**AUFGABE 1**
Beantworte anhand des Textes zur Biochemie:
(a) Welche Krankheitszustände sind prinzipiell fast alle mit der Biochemie behandelbar?
(b) Was braucht ein Behandler, um sich mit diesem Heilsystem vertraut zu machen?
(c) In welchem Teil Deutschlands ist diese Heilweise in manchen Landkreisen stark verwurzelt?
**AUFGABE 2**
Knüpfe an den Text zur Biochemie an und schreibe ihn nach seinem letzten Satz in wenigen Sätzen weiter.

**VORLIEGENDER TEXT**
<<<<

Prinzipiell sind fast alle akuten Krankheitszustände mit der Biochemie behandelbar und auch mehr oder weniger kurzfristig heilbar. Dennoch bedarf es viel Erfahrung eines Behandlers, sich mit diesem Heilsystem vertraut zu machen.

In manchen Landkreisen Norddeutschlands ist diese Heilweise in der Bevölkerung so stark verwurzelt, dass die Menschen Biochemie im familiären Umfeld erfahren, erleben und im täglichen Gebrauch von klein auf erlernen.

>>>>

**Gespeicherte Dateneinträge**
<<<<

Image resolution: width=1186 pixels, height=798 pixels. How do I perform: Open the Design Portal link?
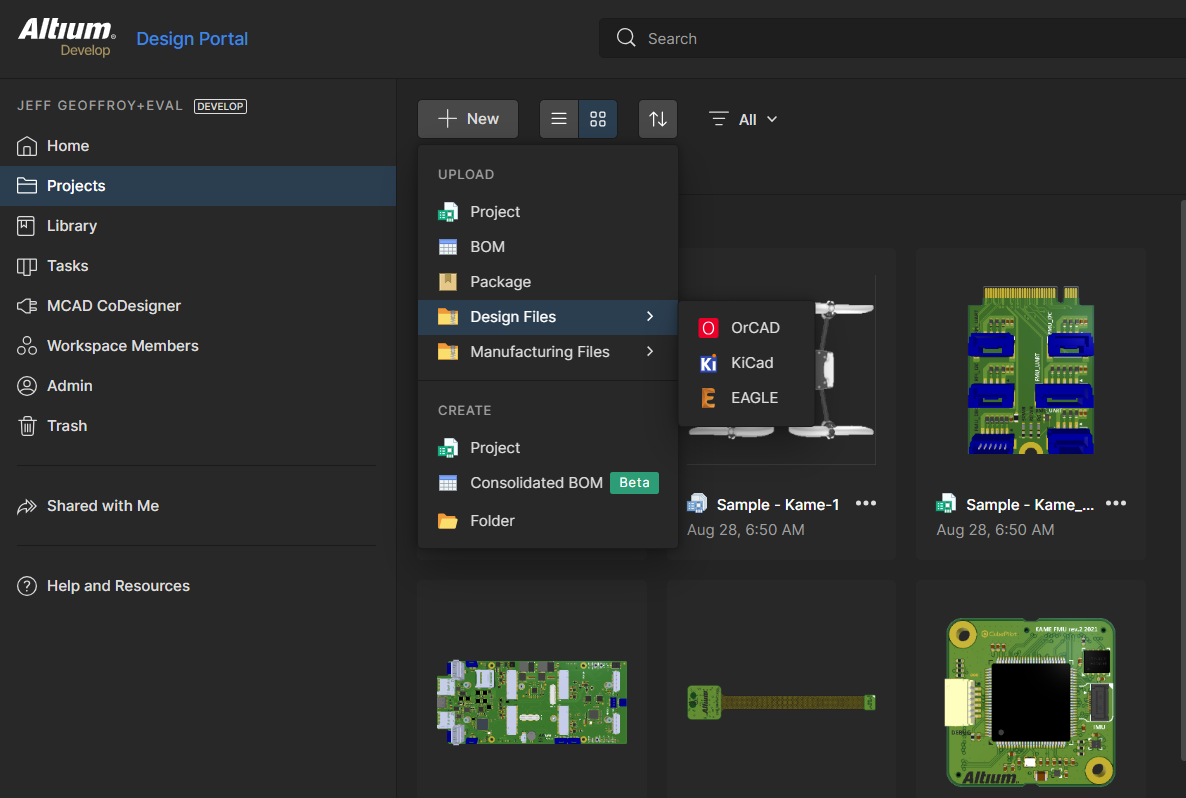[192, 39]
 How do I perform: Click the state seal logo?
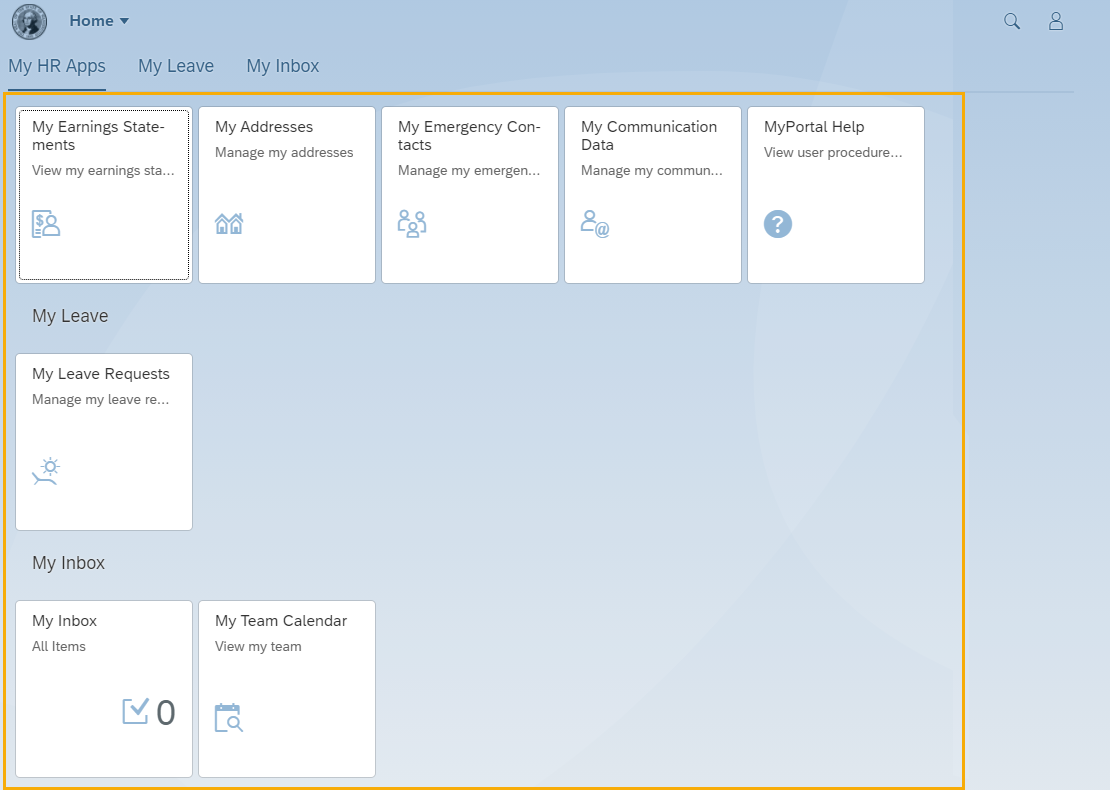coord(29,21)
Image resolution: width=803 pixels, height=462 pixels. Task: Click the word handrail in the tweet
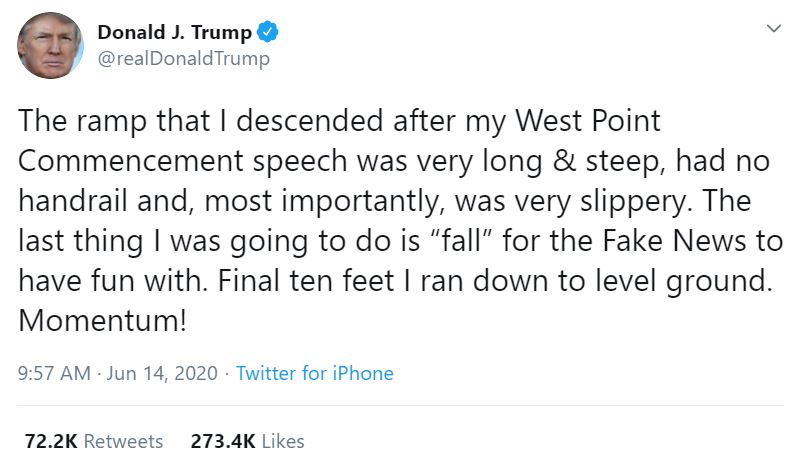pos(73,201)
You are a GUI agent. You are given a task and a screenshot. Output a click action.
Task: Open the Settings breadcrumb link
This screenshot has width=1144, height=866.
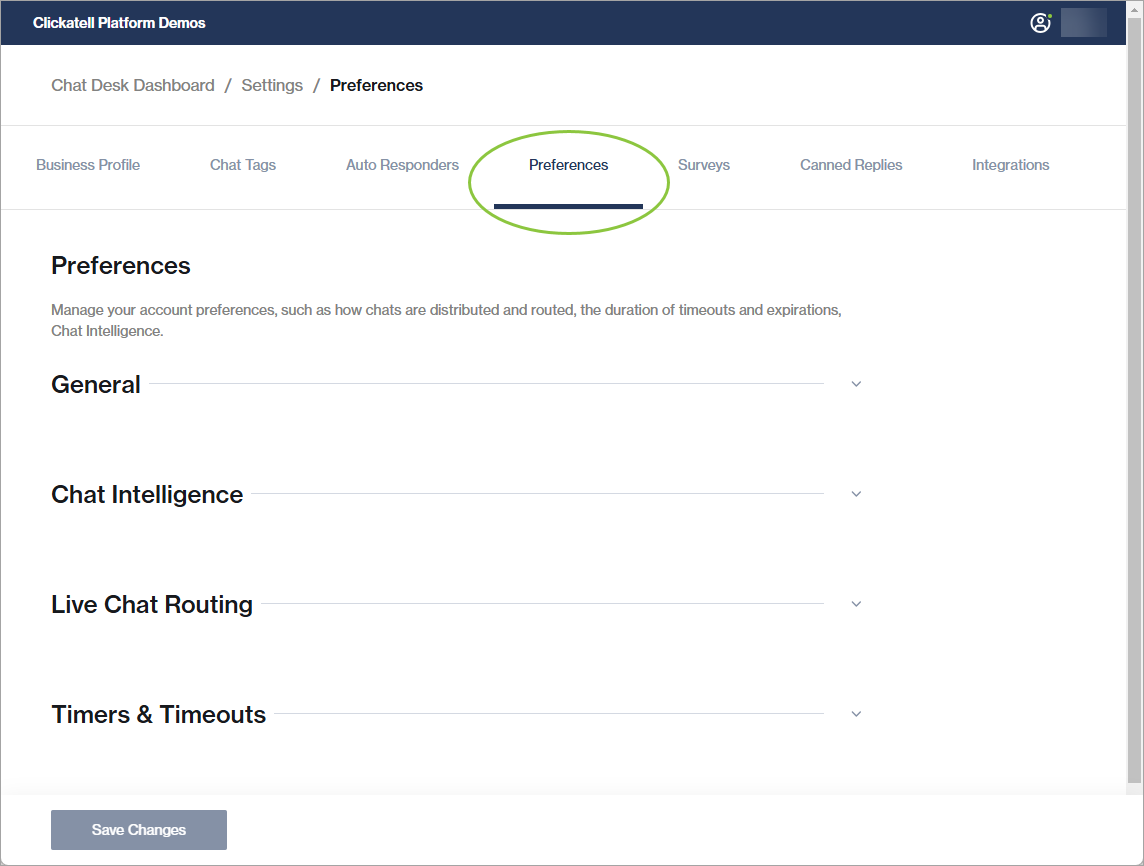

>>>>

**ENDGÜLTIGE ANTWORT 1**
(a) Akute Krankheitszustände
(b) Viel Erfahrung
(c) In Norddeutschland

**ENDGÜLTIGE ANTWORT 2**
Der Unerfahrene sollte sich im Zweifel bei der Diagnose und Behandlung von Krankheiten immer in die Hände eines fachkundigen Arztes begeben. Aus diesem Grund wurden an dieser Stelle bewusst keine Verordnungsempfehlungen angegeben. Auch wenn in der Laienpresse oder in Büchern mit dem Tenor „Biochemie leicht gemacht“ der Eindruck erweckt wird, Biochemie sei je nach Beschwerdebild ganz einfach in Eigenregie anzuwenden, so muss davor gewarnt werden. Vor jedem Beginn einer Behandlung sollte eine eindeutig klare Diagnose gestellt werden, sonst läuft man Gefahr, Krankheitsbilder zu verschleiern oder nicht zu erkennen mit der Folge, dass kostbare Zeit verloren geht zum Nachteil des Patienten.